Stored data entries
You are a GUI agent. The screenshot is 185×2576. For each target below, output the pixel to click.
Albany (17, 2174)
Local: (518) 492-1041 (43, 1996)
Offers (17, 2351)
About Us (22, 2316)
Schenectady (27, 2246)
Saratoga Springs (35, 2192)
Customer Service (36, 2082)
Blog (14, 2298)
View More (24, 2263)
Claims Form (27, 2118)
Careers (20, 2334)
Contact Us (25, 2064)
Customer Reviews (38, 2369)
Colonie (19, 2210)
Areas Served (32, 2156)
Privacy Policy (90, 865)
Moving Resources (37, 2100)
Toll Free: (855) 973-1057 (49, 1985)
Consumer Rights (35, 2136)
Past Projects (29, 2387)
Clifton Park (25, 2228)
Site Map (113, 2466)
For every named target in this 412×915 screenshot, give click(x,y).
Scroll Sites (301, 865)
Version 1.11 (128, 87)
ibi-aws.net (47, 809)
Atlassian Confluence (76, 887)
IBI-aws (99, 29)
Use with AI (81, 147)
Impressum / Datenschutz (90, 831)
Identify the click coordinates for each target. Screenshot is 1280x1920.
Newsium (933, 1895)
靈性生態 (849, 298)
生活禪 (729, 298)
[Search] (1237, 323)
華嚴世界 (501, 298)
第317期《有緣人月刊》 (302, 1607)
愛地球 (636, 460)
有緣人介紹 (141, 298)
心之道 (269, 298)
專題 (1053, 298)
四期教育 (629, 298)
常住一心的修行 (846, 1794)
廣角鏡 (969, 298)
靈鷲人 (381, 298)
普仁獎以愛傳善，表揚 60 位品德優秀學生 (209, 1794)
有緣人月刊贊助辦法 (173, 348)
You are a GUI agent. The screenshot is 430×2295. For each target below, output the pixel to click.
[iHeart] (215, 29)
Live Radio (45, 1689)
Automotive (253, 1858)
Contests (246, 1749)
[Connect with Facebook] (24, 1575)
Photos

> **YOUR OBJECTIVE**
Transcribe the data above in full, exactly.

> **YOUR RESPONSE**
You are a GUI agent. The screenshot is 185×2576. For each target below, output the pixel to click.
Albany (17, 2174)
Local: (518) 492-1041 (43, 1996)
Offers (17, 2351)
About Us (22, 2316)
Schenectady (27, 2246)
Saratoga Springs (35, 2192)
Customer Service (36, 2082)
Blog (14, 2298)
View More (24, 2263)
Claims Form (27, 2118)
Careers (20, 2334)
Contact Us (25, 2064)
Customer Reviews (38, 2369)
Colonie (19, 2210)
Areas Served (32, 2156)
Privacy Policy (90, 865)
Moving Resources (37, 2100)
Toll Free: (855) 973-1057 (49, 1985)
Consumer Rights (35, 2136)
Past Projects (29, 2387)
Clifton Park (25, 2228)
Site Map (113, 2466)
For every named target in this 412×915 screenshot, give click(x,y).
Scroll Sites (301, 865)
Version 1.11 (128, 87)
ibi-aws.net (47, 809)
Atlassian Confluence (76, 887)
IBI-aws (99, 29)
Use with AI (81, 147)
Impressum / Datenschutz (90, 831)
Identify the click coordinates for each target. Screenshot is 1280x1920.
Newsium (933, 1895)
靈性生態 (849, 298)
生活禪 (729, 298)
[Search] (1237, 323)
華嚴世界 (501, 298)
第317期《有緣人月刊》 (302, 1607)
愛地球 (636, 460)
有緣人介紹 (141, 298)
心之道 (269, 298)
專題 (1053, 298)
四期教育 (629, 298)
常住一心的修行 (846, 1794)
廣角鏡 (969, 298)
靈鷲人 (381, 298)
普仁獎以愛傳善，表揚 60 位品德優秀學生 (209, 1794)
有緣人月刊贊助辦法 (173, 348)
You are a GUI agent. The screenshot is 430×2295. For each target below, output the pixel to click.
[iHeart] (215, 29)
Live Radio (45, 1689)
Automotive (253, 1858)
Contests (246, 1749)
[Connect with Facebook] (24, 1575)
Photos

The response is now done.